A cross-section of leaders who work in local and state aging networks was invited to participate in the day-long summit. The goal was to shape initiatives designed to in crease the number of Marylanders over 50 who give back to society by promoting the value of community service, identifying and engaging stakeholders, and creating a sustainable infrastructure.

For the past 18 months, Maryland has been one of six states selected by the National Governor’s Association to participate in a “policy academy” on civic engage­ment for older adults. The goals were to in crease older adults’ participation in com munity service, the labor market and life long learning.

Marylandranks 14th among the states in volunteer rates among those 65 and older and 20th for baby boomers, according to the Corporation for National and Community Service.

Older adults in general regularly volunteer at a far higher rate than younger people. In Maryland, the median number of hours those age 55 to 64 volunteer each year is 64, while it’s more than 100 for those 65 and older.

Finding a purpose

Marc Freedman, founder and CEO of Civic Ventures, a San Francisco-based think tank, lauded Maxworthy in his keynote address at the summit. Maxworthy was one of the recipients of the $100,000 Purpose Prize, awarded by Freedman’s organization to social innovators over 60 who create new methods for solving society’s biggest problems.

 

As people move from “aspiration to action” in finding innovative ways to be engaged in their communities, they will need assistance and support, Freedman said.

 

“You can’t have a 30-year retirement,” said Freedman about the 78 million baby boomers making the transition to the next phase of their life.

 

He launched Encore Careers, an organization that helps aging baby boomers combine purpose, passion and a paycheck. A project of Civic Ventures, it offers advice, educational and training resources, employment opportunities and fellowships at its website, www.encore.org.

 

Citing developmental psychologist Erik Erikson’s oft-quoted statement, “I am what survives of me,” Freedman spoke of the baby boomers’ realization that the world they are passing on to future generations may not be better off than the one they inherited from their parents. Freedman noted that society would realize a tremendous return on experience by utilizing the talents of this population. “This could be transformative to get the culture back on track,” he said.

 

Freedman has written three books on the topics of meaningful work and volunteerism in later life. And a new book, Shift, the invention of a new stage of life after the middle years, will be published in February 2011. 
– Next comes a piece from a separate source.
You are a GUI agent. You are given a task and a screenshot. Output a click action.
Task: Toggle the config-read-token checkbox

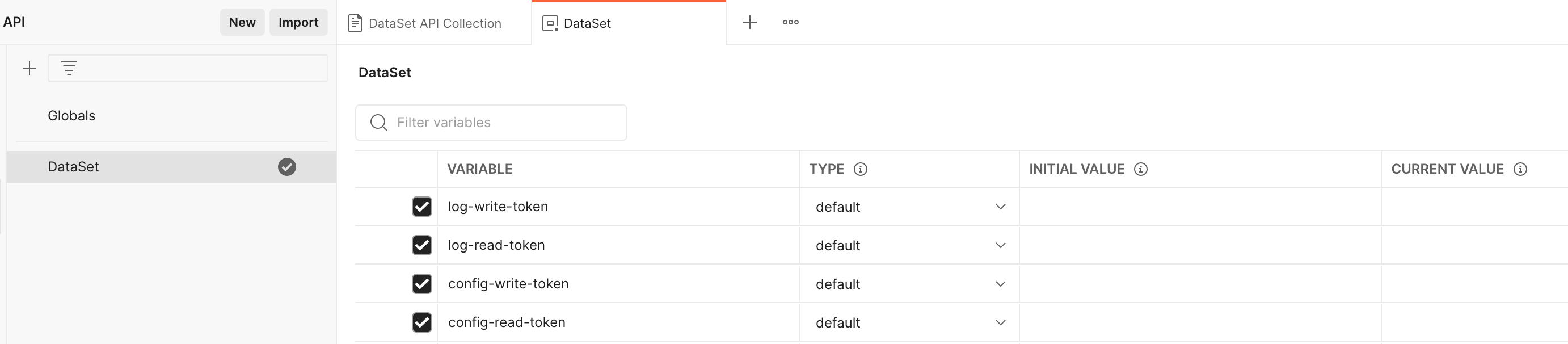tap(422, 322)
He also co-founded Experience Corps, one of the largest national, nonprofit service programs for people over 55. Participants work as tutors and mentors of ele­mentary school students, and have not only made measurable improvements to classrooms, but have improved their own health in the process. For more informa­tion, visit www.experiencecorps.org

Locating opportunities

Also at the summit, Maryland resident W. Lee Hammond, national president of AARP, spoke about the group’s initiative, Create the Good.
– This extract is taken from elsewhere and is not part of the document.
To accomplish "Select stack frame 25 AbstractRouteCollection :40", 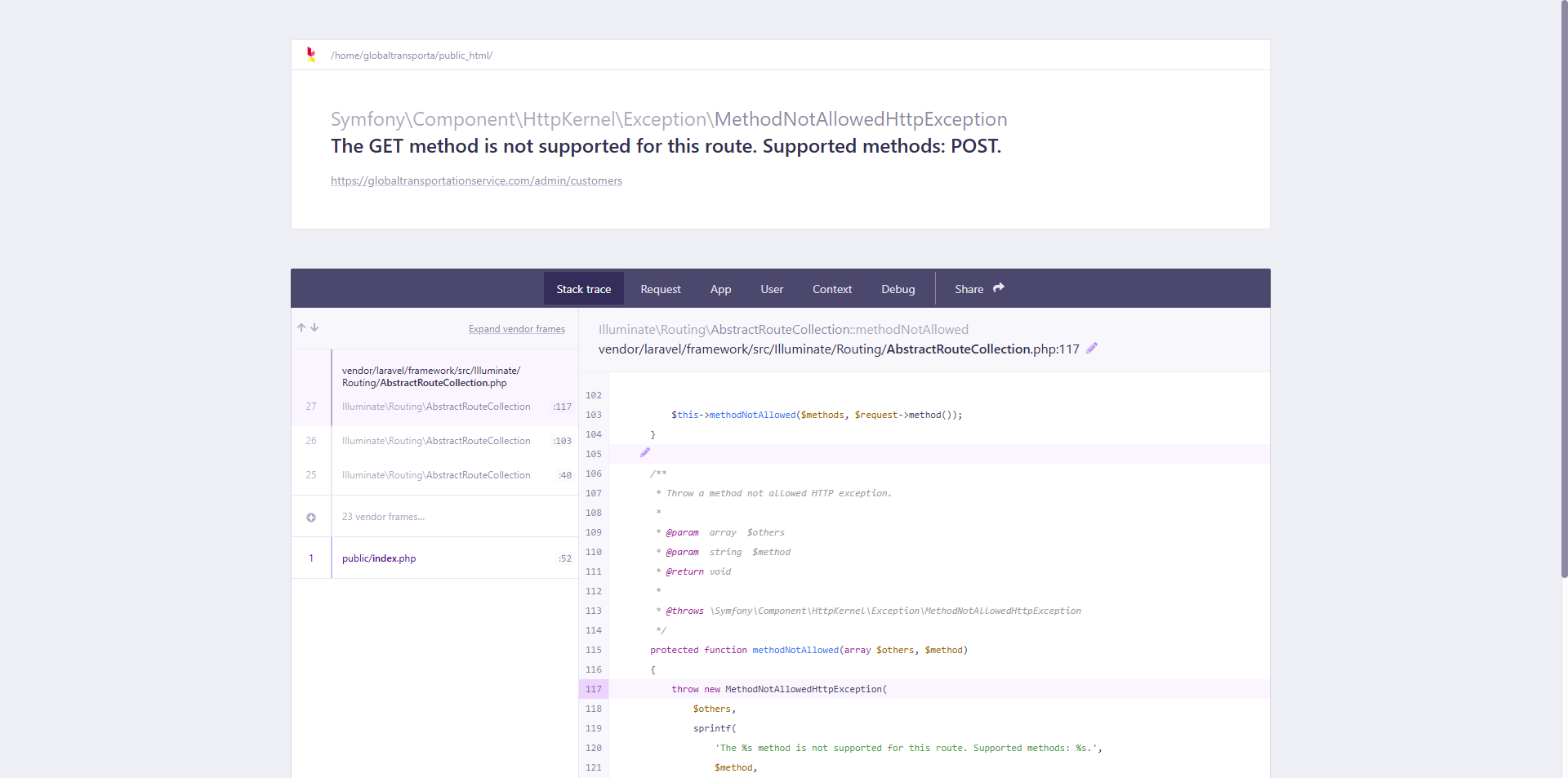I will [436, 475].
Through its website and searchable database at www.createthegood.org, the program helps match people looking to volunteer in their localities with opportunities posted by numerous nonprofits.

Currently more than 9 million older adults are working with AARP as volunteers, donors and activists. Four in 10 older Americans say they want to help even more than they do now, according to AARP.
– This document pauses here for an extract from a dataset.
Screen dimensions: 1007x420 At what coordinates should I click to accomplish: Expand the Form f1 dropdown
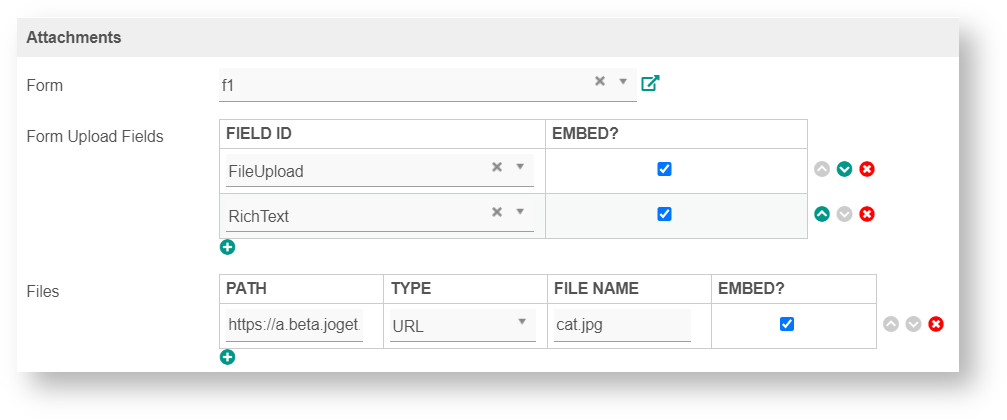coord(622,82)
Rawle Andrews Jr., senior state director for AARP Maryland, said, “One of the things that AARP is committed to is our motto to serve, not to be served. So when we were approached about a summit to bring together leaders on aging and second half of life services, we ran to be part of this opportunity.”

The summit gave participants an opportunity to share “best practices” and explore new ideas, as well as make connections with others who share similar goals.

Michael Marcus, program director for older adults with the Harry and Jeanette Weinberg Foundation in Baltimore, said the question of how we can best use this extraordinary resource to better our com munities is one of the critical questions of our time.